Für den Deutschen ist es der fünfte Auftritt auf dem Podest beim Großen Preis von Italien, und der zweite in Diensten der Scuderia. "Was man in diesem Moment spürt und fühlt, wenn die ganze Gerade voll mit Menschen ist, alle in rot getaucht, das ist unbeschreiblich, das hat was Magisches." Drei Mal, in den Jahren 2008, 2011 und 2013, holte sich der Deutsche im Königlichen Park auch den Sieg. Ein Triumph für Ferrari blieb bisher jedoch aus. "Das ist ein sehr spezielles Rennen für uns. Am Podium zu stehen ist toll, aber man kämpft natürlich für den obersten Platz am Podest", erklärt Vettel sein größtes Ziel - ein Sieg in Monza.
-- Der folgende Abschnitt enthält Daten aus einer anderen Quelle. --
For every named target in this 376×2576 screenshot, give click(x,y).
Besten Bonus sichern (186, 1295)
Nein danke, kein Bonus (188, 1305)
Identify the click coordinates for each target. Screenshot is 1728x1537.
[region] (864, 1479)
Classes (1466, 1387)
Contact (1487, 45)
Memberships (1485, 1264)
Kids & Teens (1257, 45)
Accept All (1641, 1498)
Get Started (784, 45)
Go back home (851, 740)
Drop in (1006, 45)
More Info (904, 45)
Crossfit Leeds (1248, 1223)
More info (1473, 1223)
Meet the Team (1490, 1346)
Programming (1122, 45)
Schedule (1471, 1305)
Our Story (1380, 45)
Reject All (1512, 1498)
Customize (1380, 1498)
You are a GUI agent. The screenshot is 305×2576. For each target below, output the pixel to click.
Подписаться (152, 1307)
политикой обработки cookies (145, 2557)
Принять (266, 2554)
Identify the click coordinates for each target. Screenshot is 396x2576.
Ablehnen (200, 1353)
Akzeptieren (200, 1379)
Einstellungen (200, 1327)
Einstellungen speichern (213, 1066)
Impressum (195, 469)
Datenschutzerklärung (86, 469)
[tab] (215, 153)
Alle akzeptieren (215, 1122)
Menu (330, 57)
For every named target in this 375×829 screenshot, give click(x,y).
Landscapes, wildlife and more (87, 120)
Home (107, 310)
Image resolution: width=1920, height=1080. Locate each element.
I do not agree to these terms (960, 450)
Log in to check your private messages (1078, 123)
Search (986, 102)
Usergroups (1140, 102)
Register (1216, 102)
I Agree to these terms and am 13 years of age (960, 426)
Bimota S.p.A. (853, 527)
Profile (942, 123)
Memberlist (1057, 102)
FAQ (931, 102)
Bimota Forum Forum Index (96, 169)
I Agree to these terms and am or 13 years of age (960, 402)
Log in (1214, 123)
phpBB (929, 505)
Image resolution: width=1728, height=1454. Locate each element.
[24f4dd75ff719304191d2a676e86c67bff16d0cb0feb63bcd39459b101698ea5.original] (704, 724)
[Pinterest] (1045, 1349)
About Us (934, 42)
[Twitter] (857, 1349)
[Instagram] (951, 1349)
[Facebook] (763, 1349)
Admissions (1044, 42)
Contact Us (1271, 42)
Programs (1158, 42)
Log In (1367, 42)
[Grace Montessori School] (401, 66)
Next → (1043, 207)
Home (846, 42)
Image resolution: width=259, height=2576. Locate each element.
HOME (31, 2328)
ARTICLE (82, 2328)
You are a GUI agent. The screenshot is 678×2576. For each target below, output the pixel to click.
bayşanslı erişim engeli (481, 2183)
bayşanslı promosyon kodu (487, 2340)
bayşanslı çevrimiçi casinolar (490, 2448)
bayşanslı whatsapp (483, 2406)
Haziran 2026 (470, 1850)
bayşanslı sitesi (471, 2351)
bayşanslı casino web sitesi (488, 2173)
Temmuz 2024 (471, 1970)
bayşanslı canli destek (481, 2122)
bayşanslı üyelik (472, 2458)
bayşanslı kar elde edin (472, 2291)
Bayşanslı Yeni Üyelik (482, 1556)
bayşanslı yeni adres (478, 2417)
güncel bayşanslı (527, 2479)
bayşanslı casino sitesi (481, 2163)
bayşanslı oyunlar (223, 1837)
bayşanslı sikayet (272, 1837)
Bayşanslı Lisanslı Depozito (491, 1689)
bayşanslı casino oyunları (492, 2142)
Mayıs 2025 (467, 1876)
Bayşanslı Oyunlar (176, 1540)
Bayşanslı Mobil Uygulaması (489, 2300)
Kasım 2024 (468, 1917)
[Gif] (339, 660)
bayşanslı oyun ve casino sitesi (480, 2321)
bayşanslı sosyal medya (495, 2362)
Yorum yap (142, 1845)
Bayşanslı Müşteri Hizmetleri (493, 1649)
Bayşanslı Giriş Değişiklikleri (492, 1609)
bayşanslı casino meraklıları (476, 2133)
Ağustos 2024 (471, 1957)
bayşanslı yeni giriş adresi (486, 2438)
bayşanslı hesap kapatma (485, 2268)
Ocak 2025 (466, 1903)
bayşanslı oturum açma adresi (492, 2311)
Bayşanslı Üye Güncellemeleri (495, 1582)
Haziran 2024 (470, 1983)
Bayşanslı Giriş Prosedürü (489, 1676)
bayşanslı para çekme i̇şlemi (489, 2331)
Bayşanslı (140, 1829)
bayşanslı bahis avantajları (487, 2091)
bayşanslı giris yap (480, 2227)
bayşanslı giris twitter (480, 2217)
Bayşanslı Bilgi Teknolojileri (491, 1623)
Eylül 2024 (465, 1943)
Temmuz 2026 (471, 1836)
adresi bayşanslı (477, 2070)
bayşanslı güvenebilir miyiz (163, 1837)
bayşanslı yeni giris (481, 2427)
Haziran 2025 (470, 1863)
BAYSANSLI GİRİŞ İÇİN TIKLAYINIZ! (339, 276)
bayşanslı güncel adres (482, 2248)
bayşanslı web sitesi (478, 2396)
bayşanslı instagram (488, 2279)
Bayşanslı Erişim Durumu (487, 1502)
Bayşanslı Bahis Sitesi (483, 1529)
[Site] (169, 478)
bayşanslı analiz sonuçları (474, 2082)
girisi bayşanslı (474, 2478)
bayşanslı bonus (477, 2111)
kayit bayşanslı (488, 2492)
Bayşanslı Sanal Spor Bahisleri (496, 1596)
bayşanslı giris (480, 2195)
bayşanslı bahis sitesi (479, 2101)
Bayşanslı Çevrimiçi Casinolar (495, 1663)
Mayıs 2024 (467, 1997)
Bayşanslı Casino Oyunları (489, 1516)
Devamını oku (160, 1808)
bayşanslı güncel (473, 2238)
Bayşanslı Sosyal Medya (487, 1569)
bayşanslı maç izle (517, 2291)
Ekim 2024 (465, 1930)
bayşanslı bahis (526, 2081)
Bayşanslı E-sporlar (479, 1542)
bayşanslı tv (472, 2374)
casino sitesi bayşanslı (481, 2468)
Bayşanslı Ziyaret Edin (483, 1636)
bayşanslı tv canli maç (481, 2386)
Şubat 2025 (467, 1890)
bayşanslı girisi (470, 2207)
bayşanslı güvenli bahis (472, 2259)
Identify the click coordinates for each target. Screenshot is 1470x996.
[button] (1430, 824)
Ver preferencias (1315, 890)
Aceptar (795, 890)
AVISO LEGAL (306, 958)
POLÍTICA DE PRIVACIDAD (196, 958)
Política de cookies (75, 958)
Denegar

Trotzdem wird heute natürlich noch gefeiert. "Ja klar, ein Glas Prosecco und ein Grappa hinterher und dann mal schauen", scherzt er.

In der Weltmeisterschaft steht Vettel mit 143 Punkten auf Rang vier, hinter Tabellenführer Lewis Hamilton, Nico Rosberg und Daniel Ricciardo. "Monza kam zum richtigen Zeitpunkt und gibt uns hoffentlich nun den richtigen Speed und Boost für die nächsten Rennen."